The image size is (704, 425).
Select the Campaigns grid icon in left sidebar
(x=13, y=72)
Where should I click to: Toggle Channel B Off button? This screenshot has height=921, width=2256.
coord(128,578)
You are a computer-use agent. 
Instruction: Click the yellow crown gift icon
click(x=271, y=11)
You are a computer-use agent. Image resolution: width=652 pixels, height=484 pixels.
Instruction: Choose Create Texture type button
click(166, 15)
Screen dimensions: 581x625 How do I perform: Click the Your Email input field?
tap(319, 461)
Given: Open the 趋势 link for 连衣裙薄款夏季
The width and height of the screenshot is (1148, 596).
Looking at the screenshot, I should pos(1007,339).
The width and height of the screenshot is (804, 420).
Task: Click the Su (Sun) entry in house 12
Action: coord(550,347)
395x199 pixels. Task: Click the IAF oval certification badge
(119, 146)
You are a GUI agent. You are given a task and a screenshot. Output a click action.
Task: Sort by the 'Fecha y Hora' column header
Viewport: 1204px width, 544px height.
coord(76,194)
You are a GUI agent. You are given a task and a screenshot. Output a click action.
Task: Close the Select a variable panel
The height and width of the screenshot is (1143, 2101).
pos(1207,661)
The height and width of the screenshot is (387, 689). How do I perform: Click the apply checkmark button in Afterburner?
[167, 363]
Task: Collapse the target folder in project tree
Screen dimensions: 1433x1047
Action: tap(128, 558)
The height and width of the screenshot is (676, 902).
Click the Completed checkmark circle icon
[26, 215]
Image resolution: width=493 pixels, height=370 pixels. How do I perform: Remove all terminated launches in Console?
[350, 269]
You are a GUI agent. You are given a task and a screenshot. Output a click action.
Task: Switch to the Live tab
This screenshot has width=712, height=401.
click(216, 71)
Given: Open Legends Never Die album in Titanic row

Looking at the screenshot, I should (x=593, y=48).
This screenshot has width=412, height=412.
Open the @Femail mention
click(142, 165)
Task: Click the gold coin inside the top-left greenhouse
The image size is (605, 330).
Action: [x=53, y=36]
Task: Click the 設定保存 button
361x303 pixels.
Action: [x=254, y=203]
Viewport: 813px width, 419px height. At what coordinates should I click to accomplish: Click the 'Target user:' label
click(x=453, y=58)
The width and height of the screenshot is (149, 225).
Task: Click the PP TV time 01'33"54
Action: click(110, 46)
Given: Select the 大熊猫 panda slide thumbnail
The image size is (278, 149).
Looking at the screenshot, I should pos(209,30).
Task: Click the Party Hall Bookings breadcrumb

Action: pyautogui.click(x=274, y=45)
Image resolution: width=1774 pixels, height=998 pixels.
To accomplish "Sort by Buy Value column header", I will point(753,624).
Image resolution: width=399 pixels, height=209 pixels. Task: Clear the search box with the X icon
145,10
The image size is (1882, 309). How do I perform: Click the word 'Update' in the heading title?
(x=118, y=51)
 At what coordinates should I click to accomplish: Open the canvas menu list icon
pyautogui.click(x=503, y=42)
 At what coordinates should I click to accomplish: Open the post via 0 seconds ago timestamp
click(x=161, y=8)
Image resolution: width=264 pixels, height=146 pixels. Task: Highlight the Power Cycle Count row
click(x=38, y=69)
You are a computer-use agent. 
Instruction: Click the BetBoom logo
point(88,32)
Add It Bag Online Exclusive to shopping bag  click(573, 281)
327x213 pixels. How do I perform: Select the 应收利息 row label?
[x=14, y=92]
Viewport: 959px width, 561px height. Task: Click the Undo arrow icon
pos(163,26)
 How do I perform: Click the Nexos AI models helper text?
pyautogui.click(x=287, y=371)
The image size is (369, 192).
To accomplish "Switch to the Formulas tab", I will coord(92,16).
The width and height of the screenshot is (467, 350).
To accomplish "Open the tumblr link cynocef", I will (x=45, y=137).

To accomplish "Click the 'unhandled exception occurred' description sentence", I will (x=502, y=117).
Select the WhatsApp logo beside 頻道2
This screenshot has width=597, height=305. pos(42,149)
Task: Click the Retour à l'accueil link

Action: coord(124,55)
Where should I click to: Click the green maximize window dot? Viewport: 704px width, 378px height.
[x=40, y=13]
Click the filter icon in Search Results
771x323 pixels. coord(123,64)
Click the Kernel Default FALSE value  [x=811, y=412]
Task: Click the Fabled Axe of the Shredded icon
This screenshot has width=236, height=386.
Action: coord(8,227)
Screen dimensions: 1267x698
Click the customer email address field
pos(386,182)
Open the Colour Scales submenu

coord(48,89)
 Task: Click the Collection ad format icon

----

# The request
Copy all of the lines above verbatim, in their original order.

# Response
The image size is (704, 425).
Select the Campaigns grid icon in left sidebar
(x=13, y=72)
Where should I click to: Toggle Channel B Off button? This screenshot has height=921, width=2256.
coord(128,578)
You are a computer-use agent. 
Instruction: Click the yellow crown gift icon
click(x=271, y=11)
You are a computer-use agent. Image resolution: width=652 pixels, height=484 pixels.
Instruction: Choose Create Texture type button
click(166, 15)
Screen dimensions: 581x625 How do I perform: Click the Your Email input field?
tap(319, 461)
Given: Open the 趋势 link for 连衣裙薄款夏季
The width and height of the screenshot is (1148, 596).
Looking at the screenshot, I should pos(1007,339).
The width and height of the screenshot is (804, 420).
Task: Click the Su (Sun) entry in house 12
Action: coord(550,347)
395x199 pixels. Task: Click the IAF oval certification badge
(119, 146)
You are a GUI agent. You are given a task and a screenshot. Output a click action.
Task: Sort by the 'Fecha y Hora' column header
Viewport: 1204px width, 544px height.
coord(76,194)
You are a GUI agent. You are given a task and a screenshot. Output a click action.
Task: Close the Select a variable panel
The height and width of the screenshot is (1143, 2101).
pos(1207,661)
The height and width of the screenshot is (387, 689). How do I perform: Click the apply checkmark button in Afterburner?
[167, 363]
Task: Collapse the target folder in project tree
Screen dimensions: 1433x1047
Action: tap(128, 558)
The height and width of the screenshot is (676, 902).
Click the Completed checkmark circle icon
[26, 215]
Image resolution: width=493 pixels, height=370 pixels. How do I perform: Remove all terminated launches in Console?
[350, 269]
You are a GUI agent. You are given a task and a screenshot. Output a click action.
Task: Switch to the Live tab
This screenshot has width=712, height=401.
click(216, 71)
Given: Open Legends Never Die album in Titanic row

Looking at the screenshot, I should (x=593, y=48).
This screenshot has width=412, height=412.
Open the @Femail mention
click(142, 165)
Task: Click the gold coin inside the top-left greenhouse
The image size is (605, 330).
Action: [x=53, y=36]
Task: Click the 設定保存 button
361x303 pixels.
Action: [x=254, y=203]
Viewport: 813px width, 419px height. At what coordinates should I click to accomplish: Click the 'Target user:' label
click(x=453, y=58)
The width and height of the screenshot is (149, 225).
Task: Click the PP TV time 01'33"54
Action: click(110, 46)
Given: Select the 大熊猫 panda slide thumbnail
The image size is (278, 149).
Looking at the screenshot, I should pos(209,30).
Task: Click the Party Hall Bookings breadcrumb

Action: pyautogui.click(x=274, y=45)
Image resolution: width=1774 pixels, height=998 pixels.
To accomplish "Sort by Buy Value column header", I will point(753,624).
Image resolution: width=399 pixels, height=209 pixels. Task: Clear the search box with the X icon
145,10
The image size is (1882, 309). How do I perform: Click the word 'Update' in the heading title?
(x=118, y=51)
 At what coordinates should I click to accomplish: Open the canvas menu list icon
pyautogui.click(x=503, y=42)
 At what coordinates should I click to accomplish: Open the post via 0 seconds ago timestamp
click(x=161, y=8)
Image resolution: width=264 pixels, height=146 pixels. Task: Highlight the Power Cycle Count row
click(x=38, y=69)
You are a computer-use agent. 
Instruction: Click the BetBoom logo
point(88,32)
Add It Bag Online Exclusive to shopping bag  click(573, 281)
327x213 pixels. How do I perform: Select the 应收利息 row label?
[x=14, y=92]
Viewport: 959px width, 561px height. Task: Click the Undo arrow icon
pos(163,26)
 How do I perform: Click the Nexos AI models helper text?
pyautogui.click(x=287, y=371)
The image size is (369, 192).
To accomplish "Switch to the Formulas tab", I will coord(92,16).
The width and height of the screenshot is (467, 350).
To accomplish "Open the tumblr link cynocef", I will (x=45, y=137).

To accomplish "Click the 'unhandled exception occurred' description sentence", I will (x=502, y=117).
Select the WhatsApp logo beside 頻道2
This screenshot has width=597, height=305. pos(42,149)
Task: Click the Retour à l'accueil link

Action: coord(124,55)
Where should I click to: Click the green maximize window dot? Viewport: 704px width, 378px height.
[x=40, y=13]
Click the filter icon in Search Results
771x323 pixels. coord(123,64)
Click the Kernel Default FALSE value  [x=811, y=412]
Task: Click the Fabled Axe of the Shredded icon
This screenshot has width=236, height=386.
Action: coord(8,227)
Screen dimensions: 1267x698
Click the customer email address field
pos(386,182)
Open the Colour Scales submenu

coord(48,89)
 Task: Click the Collection ad format icon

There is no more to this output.